Local entropy production is a technical term and describes only that
part of the local entropy change that cannot be explained by entropy
flow. It is this term that the second law requires to be nonnegative
(in a classical setting interpretable as the amount of information
irreversibly lost to the neglected microscopic degrees of freedom),
no matter how much entropy flows in or out the system.
Thus thereere are two processes affecting the entropy distribution:
1. local entropy production, and
2. flow of entropy.
The former is nonnegative at all places (this is the second law),
whereas the latter redistributes the entropy between places in a
conserved fashion. Entropy flow is unconstrained by the second law;
therefore the entropy can decrease easily in open nonequilibrium
systems (which exchange matter, enrgy, and entropy with the
surrounding).
For example, in fluid flow, local entropy production is associated
with dissipative terms in the Navier-Stokes equations. Neglecting the
entropy production results in the Euler equations. The latter are
conservative but have an entropy current, which - unlike with
Navier-Stokes - together with the entropy density satisfies the
continuity equation.
All this can be read in books on nonequilibrium thermodynamics.

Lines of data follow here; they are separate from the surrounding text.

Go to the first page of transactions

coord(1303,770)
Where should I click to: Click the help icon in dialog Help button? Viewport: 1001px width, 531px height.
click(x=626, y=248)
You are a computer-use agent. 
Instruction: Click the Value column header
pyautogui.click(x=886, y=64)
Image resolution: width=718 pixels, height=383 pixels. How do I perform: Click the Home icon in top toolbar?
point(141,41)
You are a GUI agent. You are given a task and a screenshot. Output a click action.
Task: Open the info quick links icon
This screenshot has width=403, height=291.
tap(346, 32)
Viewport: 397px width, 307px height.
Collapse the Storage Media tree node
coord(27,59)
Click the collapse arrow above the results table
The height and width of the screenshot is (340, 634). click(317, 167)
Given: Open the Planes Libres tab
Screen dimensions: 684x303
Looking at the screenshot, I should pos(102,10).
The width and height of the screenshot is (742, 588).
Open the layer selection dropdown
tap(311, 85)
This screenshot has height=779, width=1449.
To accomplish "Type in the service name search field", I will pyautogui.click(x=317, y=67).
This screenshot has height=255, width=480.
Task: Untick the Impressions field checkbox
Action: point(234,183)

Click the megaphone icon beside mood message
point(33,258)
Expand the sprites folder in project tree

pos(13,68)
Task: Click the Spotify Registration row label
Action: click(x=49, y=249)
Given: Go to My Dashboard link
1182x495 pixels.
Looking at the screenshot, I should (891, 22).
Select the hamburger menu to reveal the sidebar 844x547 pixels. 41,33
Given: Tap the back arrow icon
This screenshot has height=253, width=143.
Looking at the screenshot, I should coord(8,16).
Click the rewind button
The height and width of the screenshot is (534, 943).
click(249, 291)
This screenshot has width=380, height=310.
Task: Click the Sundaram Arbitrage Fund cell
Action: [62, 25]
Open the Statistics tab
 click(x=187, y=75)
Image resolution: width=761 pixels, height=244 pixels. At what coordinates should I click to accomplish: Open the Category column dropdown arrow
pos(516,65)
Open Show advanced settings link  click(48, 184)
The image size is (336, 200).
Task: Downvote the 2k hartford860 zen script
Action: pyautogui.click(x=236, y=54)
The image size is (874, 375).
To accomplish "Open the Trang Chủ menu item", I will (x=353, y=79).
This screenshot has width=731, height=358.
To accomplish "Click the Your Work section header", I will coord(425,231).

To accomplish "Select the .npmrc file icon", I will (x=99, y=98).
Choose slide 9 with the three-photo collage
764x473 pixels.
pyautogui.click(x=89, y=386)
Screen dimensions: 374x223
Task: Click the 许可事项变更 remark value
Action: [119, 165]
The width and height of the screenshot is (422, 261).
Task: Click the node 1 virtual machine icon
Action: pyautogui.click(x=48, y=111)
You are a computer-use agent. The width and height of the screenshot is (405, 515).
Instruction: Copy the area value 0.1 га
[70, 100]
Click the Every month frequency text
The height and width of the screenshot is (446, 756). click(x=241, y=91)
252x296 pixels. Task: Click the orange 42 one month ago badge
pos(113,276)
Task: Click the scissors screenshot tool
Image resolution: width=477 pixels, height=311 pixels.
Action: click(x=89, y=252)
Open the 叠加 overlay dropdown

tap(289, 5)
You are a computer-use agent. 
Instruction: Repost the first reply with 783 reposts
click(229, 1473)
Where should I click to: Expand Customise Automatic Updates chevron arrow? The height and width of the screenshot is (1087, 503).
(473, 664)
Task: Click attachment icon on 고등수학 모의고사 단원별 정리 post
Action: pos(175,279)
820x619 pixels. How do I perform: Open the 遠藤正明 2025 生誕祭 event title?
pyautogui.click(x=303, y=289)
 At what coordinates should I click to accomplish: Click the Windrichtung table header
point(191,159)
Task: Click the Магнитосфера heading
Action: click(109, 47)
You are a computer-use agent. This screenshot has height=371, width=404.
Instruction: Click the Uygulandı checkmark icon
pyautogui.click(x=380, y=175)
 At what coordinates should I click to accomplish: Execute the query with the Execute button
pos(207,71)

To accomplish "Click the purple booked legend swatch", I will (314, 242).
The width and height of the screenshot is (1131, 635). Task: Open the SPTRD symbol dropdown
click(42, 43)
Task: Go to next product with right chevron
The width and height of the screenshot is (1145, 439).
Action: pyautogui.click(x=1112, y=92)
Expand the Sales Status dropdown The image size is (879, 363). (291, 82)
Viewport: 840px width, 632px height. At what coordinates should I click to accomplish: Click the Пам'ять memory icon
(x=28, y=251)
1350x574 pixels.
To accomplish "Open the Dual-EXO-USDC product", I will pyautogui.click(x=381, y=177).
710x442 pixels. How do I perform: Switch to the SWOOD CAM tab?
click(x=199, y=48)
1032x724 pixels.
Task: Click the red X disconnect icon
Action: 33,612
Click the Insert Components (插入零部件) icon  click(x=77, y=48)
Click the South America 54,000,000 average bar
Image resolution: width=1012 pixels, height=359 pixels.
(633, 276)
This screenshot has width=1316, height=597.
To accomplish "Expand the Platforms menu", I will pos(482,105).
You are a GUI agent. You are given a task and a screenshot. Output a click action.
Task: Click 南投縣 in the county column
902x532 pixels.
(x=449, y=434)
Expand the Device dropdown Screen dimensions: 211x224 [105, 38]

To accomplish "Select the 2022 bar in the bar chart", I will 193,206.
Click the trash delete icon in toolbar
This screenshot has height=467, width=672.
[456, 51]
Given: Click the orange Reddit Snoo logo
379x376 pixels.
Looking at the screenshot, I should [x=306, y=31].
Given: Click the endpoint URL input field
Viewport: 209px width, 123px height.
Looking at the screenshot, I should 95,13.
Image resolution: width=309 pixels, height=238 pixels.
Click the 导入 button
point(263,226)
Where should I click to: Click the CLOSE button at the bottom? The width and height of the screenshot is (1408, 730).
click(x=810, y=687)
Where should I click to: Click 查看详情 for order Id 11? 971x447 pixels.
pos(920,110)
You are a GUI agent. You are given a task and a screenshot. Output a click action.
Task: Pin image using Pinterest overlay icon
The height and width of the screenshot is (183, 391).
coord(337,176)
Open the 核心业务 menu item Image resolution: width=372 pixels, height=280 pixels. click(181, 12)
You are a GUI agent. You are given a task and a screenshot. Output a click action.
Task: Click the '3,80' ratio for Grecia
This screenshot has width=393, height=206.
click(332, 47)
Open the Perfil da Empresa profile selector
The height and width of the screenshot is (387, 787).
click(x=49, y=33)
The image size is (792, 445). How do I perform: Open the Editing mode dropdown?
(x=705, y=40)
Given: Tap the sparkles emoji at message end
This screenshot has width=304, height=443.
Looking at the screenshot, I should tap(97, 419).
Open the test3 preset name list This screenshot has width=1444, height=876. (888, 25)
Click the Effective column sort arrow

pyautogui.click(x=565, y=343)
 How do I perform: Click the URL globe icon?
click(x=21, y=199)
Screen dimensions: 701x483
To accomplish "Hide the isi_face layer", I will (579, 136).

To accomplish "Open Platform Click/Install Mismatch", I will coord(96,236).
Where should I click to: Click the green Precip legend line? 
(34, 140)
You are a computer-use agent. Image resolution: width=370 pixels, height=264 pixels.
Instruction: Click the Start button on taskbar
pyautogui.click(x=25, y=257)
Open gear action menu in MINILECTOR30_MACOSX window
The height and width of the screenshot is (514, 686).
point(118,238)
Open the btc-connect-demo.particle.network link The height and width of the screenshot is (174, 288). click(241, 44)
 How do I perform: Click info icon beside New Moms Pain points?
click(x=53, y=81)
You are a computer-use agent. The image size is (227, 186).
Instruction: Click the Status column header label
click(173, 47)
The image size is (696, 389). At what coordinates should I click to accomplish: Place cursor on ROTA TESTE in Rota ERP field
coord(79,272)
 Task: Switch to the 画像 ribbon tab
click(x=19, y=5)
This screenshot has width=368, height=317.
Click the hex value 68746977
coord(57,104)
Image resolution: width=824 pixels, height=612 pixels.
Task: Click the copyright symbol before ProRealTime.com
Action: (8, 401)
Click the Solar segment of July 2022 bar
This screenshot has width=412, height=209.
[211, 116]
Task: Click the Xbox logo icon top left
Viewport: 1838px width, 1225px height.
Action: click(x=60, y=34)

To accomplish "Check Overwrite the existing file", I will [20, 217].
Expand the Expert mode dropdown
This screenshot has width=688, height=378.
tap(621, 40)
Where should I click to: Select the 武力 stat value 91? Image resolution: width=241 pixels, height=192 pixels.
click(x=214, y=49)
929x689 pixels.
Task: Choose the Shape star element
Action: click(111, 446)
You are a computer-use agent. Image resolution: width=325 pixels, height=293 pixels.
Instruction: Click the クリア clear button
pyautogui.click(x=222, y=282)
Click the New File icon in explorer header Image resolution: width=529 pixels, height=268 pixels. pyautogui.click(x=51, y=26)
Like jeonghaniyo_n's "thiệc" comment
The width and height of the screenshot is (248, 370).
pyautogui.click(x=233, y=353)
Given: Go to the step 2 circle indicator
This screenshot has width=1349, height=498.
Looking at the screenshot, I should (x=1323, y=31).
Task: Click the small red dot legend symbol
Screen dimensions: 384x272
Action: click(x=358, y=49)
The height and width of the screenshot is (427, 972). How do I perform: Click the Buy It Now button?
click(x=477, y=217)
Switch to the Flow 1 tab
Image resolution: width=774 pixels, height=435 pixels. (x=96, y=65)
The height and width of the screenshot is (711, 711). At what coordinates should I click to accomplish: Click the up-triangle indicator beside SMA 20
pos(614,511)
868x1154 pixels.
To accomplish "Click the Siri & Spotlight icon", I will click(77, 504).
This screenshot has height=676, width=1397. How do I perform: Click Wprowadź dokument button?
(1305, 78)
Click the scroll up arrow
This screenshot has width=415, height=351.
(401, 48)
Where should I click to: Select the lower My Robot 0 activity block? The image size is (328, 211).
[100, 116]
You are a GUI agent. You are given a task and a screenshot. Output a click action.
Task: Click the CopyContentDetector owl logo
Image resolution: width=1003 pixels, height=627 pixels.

My favorite book is Reichl's Modern Course in Statistical Mechanics.
In Nature, there are many processing creating low entropy locally.
When ice freezes, lots of entropy is transported to the surrounding
to create the crystalline order; but the local entropy production is
still positive. The low entropy of biochemical substances is also a
result of an entropy current during their formation that dominates the
(still positive) entropy production.